Creating a small ELF for Linux

You can create a very tiny executable if you use assembly directly, but let’s try to do this using C, so it can be portable across different architectures. The smallest useful program that I can think of is just to copy from stdin to stdout, so we can prepare netcat on a machine:

cat busybox | nc -v -l -p 10000

and then we can do this from the borked machine:

fdio < /dev/tcp/192.168.1.168/10000 > busybox

The source code can be like this:

#include "unistd.h"

int main()
{
        char x;
        while (1) {
                int c = read(0, &x, 1);
                if (c!=0) break;
                c = write(1, &x, 1);
                if (c!=0) break;
        }
        return 0;
}

If we try to compile this with standard C library (on AMD64 machine), the result is 776KB.

$ gcc -Os -static fd.c
$ du -hs a.out
768K    a.out

The Linux kernel source code contains a nolibc implementation that we can use. Using this compilation option:

gcc -Os -Wl,--build-id=none -fno-asynchronous-unwind-tables -fno-ident -s -nostdlib -nodefaultlibs -static -include nolibc.h fd.c -lgcc -o fd

We get a 4536 bytes binary. Quite good. If we add -z max-page-size=0x04, we can even get a smaller size.

gcc -Os -Wl,--build-id=none -z max-page-size=0x04 -fno-asynchronous-unwind-tables -fno-ident -s -nostdlib -nodefaultlibs -static -include nolibc.h fd.c -lgcc -o fd

It is now 672 bytes. Small enough to transfer. We can convert this using Python.

import sys

with open(sys.argv[1], "rb") as f:
    data = f.read()

start = 0
width = 20
targetname = sys.argv[2]
while True:
    part = data[start:start+width]
    if part=='':
        break
    a = ''.join(['\\'+(oct(ord(i)).zfill(3))[-3:] for i in part])
    dest = '>'
    if start>0:
        dest += '>'
    dest += ' ' + targetname
    print("printf '{}' {} ".format(a, dest))
    start += width

We can then copy paste this to our ssh session, then do the /dev/tcp redirection trick.

Output example

Of course, we can also write a complete program that makes the TCP connection instead of relying on bash redirection.

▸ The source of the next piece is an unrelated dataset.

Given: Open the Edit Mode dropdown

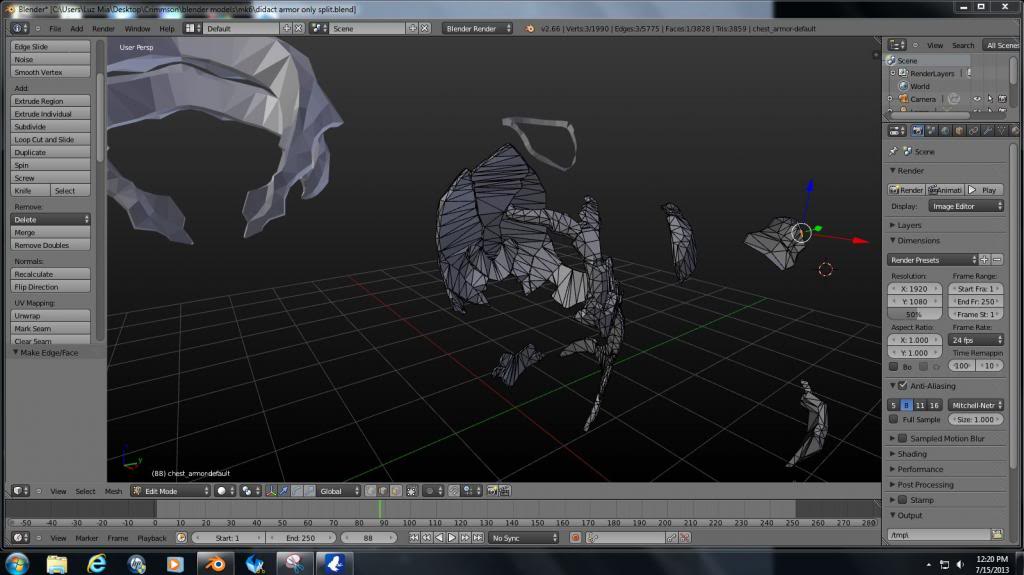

I hope you will never need this knowledge

This problem occurred to me a few days ago when I updated my Solar Powered Pi Zero, and somehow /lib got deleted (not sure what caused it). This is not a very important machine, and I could have just reimaged the MicroSD card and be done with it, but I was curious if I could recover from the error.

I hope you will never have this error on your production/important machine, but if you have this problem in the future, I hope this post will help you recover from the situation.